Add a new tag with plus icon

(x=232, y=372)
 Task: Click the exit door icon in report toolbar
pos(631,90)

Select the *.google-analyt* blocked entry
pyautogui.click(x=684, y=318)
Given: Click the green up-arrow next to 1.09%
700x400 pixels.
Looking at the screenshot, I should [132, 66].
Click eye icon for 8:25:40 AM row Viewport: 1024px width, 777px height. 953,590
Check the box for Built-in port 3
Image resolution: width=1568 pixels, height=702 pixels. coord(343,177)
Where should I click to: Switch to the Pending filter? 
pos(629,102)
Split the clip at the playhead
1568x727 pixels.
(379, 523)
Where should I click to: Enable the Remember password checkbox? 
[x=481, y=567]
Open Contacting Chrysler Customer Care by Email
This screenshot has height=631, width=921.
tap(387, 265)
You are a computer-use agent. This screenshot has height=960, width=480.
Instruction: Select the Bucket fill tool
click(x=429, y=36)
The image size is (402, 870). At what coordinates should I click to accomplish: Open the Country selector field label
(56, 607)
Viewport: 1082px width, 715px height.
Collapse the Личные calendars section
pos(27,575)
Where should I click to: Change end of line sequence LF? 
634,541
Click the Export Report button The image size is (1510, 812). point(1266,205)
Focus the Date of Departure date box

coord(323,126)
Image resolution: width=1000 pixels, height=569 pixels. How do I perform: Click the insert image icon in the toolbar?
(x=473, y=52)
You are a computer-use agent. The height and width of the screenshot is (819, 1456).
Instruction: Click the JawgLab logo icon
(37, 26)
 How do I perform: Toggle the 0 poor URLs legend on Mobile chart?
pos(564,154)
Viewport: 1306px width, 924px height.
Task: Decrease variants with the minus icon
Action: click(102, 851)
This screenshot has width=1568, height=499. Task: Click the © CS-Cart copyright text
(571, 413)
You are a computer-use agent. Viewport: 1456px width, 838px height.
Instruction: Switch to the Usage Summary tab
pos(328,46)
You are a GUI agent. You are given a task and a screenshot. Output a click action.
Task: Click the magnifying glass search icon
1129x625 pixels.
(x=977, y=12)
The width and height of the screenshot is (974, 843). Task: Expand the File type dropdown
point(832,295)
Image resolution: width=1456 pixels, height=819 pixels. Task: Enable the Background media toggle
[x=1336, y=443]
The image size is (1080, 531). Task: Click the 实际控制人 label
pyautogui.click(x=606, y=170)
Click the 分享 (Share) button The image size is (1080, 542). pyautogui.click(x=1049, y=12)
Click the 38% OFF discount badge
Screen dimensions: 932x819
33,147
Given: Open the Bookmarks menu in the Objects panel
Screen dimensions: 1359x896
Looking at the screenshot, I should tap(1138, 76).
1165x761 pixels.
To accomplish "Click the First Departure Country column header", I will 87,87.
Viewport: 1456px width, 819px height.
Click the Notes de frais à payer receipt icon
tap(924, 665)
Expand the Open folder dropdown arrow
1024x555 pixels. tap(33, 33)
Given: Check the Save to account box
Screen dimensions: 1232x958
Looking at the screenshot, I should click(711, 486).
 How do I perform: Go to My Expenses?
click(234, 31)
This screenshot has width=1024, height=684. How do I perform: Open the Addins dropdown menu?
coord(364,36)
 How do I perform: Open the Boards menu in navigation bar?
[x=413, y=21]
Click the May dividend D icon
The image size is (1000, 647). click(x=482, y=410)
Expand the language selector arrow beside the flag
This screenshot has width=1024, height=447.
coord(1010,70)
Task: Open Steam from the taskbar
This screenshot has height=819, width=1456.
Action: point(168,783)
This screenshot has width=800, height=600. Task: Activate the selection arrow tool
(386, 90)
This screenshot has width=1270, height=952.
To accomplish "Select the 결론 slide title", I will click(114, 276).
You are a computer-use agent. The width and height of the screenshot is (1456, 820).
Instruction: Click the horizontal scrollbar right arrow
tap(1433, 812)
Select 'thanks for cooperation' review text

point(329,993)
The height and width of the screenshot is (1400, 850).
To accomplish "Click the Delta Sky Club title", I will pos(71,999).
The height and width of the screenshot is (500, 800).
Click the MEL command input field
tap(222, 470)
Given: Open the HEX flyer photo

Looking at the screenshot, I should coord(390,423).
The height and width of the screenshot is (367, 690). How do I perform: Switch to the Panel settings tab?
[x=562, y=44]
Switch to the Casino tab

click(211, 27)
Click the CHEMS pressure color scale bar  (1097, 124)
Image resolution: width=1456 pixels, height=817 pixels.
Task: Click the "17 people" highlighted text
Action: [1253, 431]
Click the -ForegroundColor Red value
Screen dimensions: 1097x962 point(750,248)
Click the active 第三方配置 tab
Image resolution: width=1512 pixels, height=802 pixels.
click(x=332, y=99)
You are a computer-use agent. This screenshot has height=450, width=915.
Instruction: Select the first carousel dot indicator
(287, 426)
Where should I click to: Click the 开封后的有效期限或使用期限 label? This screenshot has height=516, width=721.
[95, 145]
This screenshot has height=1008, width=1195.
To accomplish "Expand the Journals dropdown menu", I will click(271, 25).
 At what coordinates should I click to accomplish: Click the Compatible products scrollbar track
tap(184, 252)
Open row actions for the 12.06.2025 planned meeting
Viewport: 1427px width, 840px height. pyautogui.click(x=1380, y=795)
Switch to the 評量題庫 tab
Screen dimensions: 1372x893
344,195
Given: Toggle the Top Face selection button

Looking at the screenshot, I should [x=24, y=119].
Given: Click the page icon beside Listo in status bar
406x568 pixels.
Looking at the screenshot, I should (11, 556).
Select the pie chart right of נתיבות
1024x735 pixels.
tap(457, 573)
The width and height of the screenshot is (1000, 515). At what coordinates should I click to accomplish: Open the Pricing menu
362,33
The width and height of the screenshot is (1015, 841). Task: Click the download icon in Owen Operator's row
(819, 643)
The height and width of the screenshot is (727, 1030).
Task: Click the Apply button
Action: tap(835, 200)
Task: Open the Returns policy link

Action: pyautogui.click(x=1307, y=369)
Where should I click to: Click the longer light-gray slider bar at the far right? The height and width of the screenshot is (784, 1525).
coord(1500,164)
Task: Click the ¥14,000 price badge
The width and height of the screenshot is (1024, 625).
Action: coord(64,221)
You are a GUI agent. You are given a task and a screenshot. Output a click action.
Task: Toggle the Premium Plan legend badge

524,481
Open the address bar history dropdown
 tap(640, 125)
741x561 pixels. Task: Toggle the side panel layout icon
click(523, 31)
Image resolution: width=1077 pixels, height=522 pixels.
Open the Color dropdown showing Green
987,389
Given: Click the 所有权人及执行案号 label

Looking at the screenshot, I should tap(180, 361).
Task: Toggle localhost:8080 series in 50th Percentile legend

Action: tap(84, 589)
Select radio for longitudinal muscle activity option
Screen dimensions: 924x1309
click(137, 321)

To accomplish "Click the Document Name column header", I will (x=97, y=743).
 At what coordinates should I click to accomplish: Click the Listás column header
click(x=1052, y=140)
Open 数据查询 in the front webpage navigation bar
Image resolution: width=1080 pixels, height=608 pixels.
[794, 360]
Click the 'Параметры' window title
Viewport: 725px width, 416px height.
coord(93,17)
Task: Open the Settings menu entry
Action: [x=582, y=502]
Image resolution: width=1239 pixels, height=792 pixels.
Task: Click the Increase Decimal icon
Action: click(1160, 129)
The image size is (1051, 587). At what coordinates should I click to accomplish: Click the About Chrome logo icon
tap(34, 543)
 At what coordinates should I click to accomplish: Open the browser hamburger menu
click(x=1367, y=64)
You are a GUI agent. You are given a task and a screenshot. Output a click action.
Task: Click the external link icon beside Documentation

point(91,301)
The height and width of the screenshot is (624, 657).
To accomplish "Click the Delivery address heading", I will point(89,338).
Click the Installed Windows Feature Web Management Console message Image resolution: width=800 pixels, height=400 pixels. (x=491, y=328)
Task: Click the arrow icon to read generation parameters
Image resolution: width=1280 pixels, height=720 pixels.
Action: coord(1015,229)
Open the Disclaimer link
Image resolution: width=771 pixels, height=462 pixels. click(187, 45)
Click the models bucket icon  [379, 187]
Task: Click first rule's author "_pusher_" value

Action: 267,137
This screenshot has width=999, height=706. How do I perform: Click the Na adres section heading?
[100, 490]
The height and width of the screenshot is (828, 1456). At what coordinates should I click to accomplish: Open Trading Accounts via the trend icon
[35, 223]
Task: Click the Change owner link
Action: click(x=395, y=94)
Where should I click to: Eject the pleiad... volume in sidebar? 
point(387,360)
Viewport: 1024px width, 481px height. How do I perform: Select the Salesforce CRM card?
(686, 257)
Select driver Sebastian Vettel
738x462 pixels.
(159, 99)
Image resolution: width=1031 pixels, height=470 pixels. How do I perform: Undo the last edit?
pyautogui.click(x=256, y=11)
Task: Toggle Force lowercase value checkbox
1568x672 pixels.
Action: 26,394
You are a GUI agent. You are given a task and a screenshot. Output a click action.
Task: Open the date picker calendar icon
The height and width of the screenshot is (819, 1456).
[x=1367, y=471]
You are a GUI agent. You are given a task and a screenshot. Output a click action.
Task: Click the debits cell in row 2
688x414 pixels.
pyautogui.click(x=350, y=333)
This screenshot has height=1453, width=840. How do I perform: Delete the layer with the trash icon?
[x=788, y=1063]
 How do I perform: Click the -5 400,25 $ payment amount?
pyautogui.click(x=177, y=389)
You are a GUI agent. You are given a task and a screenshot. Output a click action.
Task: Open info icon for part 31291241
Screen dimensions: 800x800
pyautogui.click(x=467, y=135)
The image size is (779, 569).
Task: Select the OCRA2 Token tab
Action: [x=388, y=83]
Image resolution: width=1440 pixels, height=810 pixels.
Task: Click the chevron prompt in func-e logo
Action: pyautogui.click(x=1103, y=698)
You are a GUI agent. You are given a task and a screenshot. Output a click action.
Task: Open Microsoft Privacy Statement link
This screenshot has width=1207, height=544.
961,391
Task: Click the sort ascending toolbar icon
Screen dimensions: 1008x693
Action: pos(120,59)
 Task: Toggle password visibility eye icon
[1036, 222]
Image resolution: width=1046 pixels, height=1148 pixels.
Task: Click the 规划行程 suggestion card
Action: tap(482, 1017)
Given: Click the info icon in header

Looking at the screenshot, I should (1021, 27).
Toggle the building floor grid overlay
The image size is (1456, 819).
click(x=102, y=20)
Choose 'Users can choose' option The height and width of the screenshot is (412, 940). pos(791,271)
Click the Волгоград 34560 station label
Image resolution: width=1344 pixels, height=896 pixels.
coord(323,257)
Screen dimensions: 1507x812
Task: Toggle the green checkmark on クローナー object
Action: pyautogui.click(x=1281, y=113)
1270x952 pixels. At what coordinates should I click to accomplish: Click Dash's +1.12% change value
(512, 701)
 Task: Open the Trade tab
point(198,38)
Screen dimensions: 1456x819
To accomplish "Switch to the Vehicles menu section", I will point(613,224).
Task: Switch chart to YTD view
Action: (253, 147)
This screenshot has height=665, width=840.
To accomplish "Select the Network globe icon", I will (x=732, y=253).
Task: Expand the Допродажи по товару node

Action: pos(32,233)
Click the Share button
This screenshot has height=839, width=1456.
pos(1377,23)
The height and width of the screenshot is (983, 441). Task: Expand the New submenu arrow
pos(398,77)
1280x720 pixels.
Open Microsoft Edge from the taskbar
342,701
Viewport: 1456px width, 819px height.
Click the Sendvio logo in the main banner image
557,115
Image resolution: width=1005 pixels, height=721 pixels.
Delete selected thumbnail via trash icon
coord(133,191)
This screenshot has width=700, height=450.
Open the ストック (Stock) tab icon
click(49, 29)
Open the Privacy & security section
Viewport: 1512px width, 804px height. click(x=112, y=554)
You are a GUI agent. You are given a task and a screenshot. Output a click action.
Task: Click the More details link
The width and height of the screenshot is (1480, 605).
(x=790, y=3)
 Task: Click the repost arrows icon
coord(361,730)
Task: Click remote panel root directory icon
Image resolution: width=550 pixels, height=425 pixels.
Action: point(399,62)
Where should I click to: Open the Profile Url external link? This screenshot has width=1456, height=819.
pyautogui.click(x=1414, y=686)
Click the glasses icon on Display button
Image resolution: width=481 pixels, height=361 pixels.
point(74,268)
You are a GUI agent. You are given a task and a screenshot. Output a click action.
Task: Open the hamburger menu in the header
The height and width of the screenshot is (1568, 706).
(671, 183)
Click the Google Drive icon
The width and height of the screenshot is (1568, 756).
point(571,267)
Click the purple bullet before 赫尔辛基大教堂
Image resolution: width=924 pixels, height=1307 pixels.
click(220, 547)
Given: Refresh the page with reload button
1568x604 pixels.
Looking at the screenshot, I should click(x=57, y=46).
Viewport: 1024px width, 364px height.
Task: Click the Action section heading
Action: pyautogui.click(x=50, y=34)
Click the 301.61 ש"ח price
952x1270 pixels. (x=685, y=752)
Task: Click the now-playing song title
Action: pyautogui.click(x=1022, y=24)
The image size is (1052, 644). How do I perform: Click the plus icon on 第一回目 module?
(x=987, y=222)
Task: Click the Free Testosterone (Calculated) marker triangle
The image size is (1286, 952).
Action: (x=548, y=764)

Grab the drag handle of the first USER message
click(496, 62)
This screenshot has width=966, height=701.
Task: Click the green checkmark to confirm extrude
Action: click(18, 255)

**Task description:** Retype the part of the data above that opens with the line containing "will (x=97, y=743)." and closes with the line containing "Click the models", copying those lines character for character.

**Result of this task:**
To accomplish "Click the Document Name column header", I will (x=97, y=743).
 At what coordinates should I click to accomplish: Click the Listás column header
click(x=1052, y=140)
Open 数据查询 in the front webpage navigation bar
Image resolution: width=1080 pixels, height=608 pixels.
[794, 360]
Click the 'Параметры' window title
Viewport: 725px width, 416px height.
coord(93,17)
Task: Open the Settings menu entry
Action: [x=582, y=502]
Image resolution: width=1239 pixels, height=792 pixels.
Task: Click the Increase Decimal icon
Action: click(1160, 129)
The image size is (1051, 587). At what coordinates should I click to accomplish: Click the About Chrome logo icon
tap(34, 543)
 At what coordinates should I click to accomplish: Open the browser hamburger menu
click(x=1367, y=64)
You are a GUI agent. You are given a task and a screenshot. Output a click action.
Task: Click the external link icon beside Documentation

point(91,301)
The height and width of the screenshot is (624, 657).
To accomplish "Click the Delivery address heading", I will point(89,338).
Click the Installed Windows Feature Web Management Console message Image resolution: width=800 pixels, height=400 pixels. (x=491, y=328)
Task: Click the arrow icon to read generation parameters
Image resolution: width=1280 pixels, height=720 pixels.
Action: coord(1015,229)
Open the Disclaimer link
Image resolution: width=771 pixels, height=462 pixels. click(187, 45)
Click the models bucket icon  [379, 187]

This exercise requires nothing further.